"No," I said, turning away. He seized my wrist.
"You haven't gotten him to say anything important and you haven't found anything that would give you any clues."
"He wouldn't have put a lock on it if it wasn't very private," I said.
"You have a right to know about yourself. No one has a right to keep that under lock and key, do they? Well?" he pursued.
I thought a moment.
"You can put it back just the way it is?"
"Easily." He reached into his pocket and produced his Swiss Army pocket knife to show me the small screwdriver. "Okay?" he asked.
I looked at the lock again. Maybe there was nothing behind this door. Maybe it was just filled with some of his vases or statues, but Cary was right. I would always wonder.
"Okay," I said. He smiled and put the screwdriver to work. In minutes, just as he had predicted, the hasp came free of the wall and with it, the lock. He folded his knife and turned the handle.
"Ready?"
I took a deep breath and nodded. He opened the door. It was a deeper closet than I had anticipated. Apparently, no one had been in it for a long time. There were cobwebs across the doorway. C
ary cleared them out of our way and we stepped into the closet. We saw an easel on the right, a carton filled with brushes, and another carton filled with carving tools beside it. There was an artist's smock hanging from a hook on the wall above the cartons.

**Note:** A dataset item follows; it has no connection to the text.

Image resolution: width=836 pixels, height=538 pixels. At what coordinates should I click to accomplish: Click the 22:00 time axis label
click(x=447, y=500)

"Nothing unusual," I said, my voice tinged with disappointment.
"Isn't there a light in here?" Cary asked as he groped through the air for a pull chain. He found a string and pulled it to turn on a single, naked bulb dangling from the ceiling. The illumination washed away the shadows and revealed a pile of canvases under a white sheet. The sheet was caked with dust. Cary curiously lifted one edge and gazed under it, but I had been hoping we would find a box of letters from Mommy or a diary, something I could read to discover information.
"It just looks like some pictures of someone, but I can't tell anything. I'll hold this up. You pull one out," he instructed.
"We shouldn't, Cary. He's going to know."
"We'll just put it back the way we found it," he said. "Go on," he urged. "Aren't you curious?"
I was, but I was also afraid. Ulysses stood in the doorway behind us, watching, and to me it was as if he were wondering why I had betrayed his master.
"Let's just back out of here and put the hasp back in place, Cary."
"We're in here already; we might as well look at everything," he insisted and held the sheet up with one hand while he worked the first canvas off the top of the pile. As it came out, I stepped closer.
First, we saw a pair of legs and then, as more and more of the canvas was revealed, we saw it was a naked woman sprawled on a beach blanket. The picture was done in a most realistic style; it was practically a photograph. Cary got so excited, he dropped the sheet entirely and used both hands to lift the canvas and place it on the floor.
We both stared down, neither of us able to speak, for we both recognized the woman. She couldn't be mistaken. It was Mommy, and the picture was done when she was much younger, perhaps in her late teens.
"Wow," Cary said.
"Put it back, Cary," I urged, my throat quickly closing. Instead, he reached in and pulled out the next canvas. This, too, was of Mommy, only in this one, she was standing, completely naked, gazing at the ocean. It had been drawn and painted very precisely. I recalled the small birthmark just below her left hip.
Cary said nothing as he continued to look at the other paintings.
"They're all of her," he said. "Different poses, different places. Here's one on a boat. She could have been a Playboy centerfold."
"Put it all back!" I cried, tears burning my eyes. I turned away. Suddenly, the small room had become stifling and I couldn't breathe. I rushed out and threw myself onto the settee. Cary put everything back the way it was and shut off the closet light.
"Are you all right?" he asked.
"No," I wailed. My tears were freely carving wet lines down my cheeks.
Cary hurried to replace the hasp on the door, and after he had tightened the last screw, he came to me. I raised my eyes and wiped the tears away, a pit of bitterness growing inside me.